Africa has long been considered the sleeping giant in global basketball, and big strides have been made in recent years through investment — such as academies that the NBA has built there to identify and develop promising young players, the NBA-backed Basketball Africa League and the Giants of Africa initiative led by Toronto Raptors President Masai Ujiri, a native of Nigeria. That group, among other things, is building courts and hosting clinics for boys and girls around the continent.

“Today is a unique and marvelous moment for our people,” Cape Verde coach Emanuel Trovoada said.

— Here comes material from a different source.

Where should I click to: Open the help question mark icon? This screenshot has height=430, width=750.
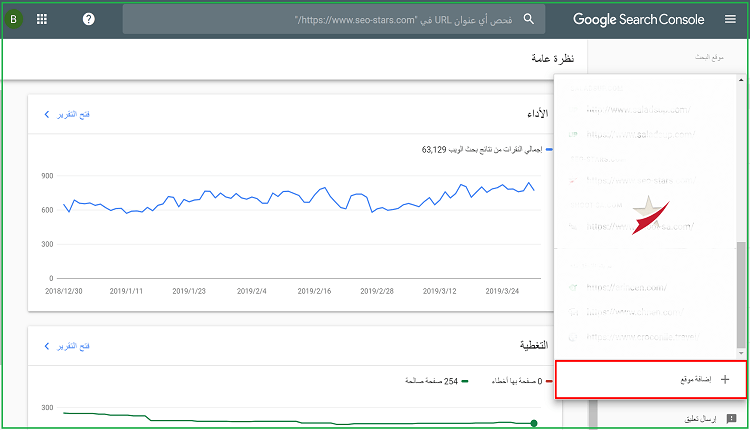coord(89,19)
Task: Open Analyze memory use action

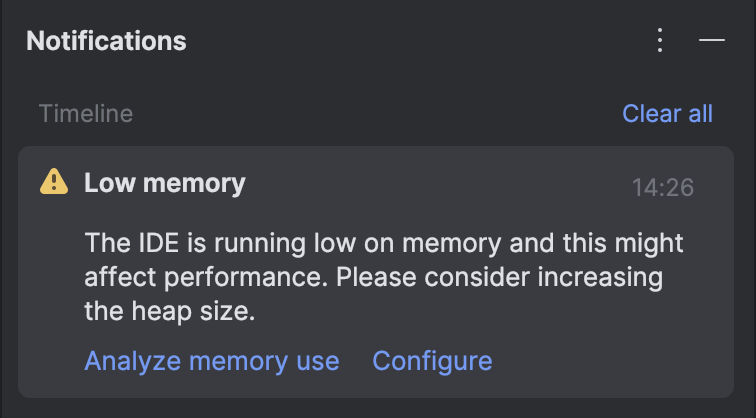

Both South Sudan and Cape Verde have one game left in group-stage play — South Sudan plays Serbia on Wednesday, while Cape Verde will take on Dallas Mavericks star Luka Doncic and Slovenia. The top-ranked African team at this World Cup will automatically qualify for the Paris Olympics; so far, South Sudan, Cape Verde, Ivory Coast and Angola all have 1-1 records in the race for that berth.

“This is a dream come true,” Omot said. “People don’t understand where we were just two years ago. To be able to do this in front of our fans, people watching back at home, it’s been a very emotional day for everyone getting our first World Cup win.”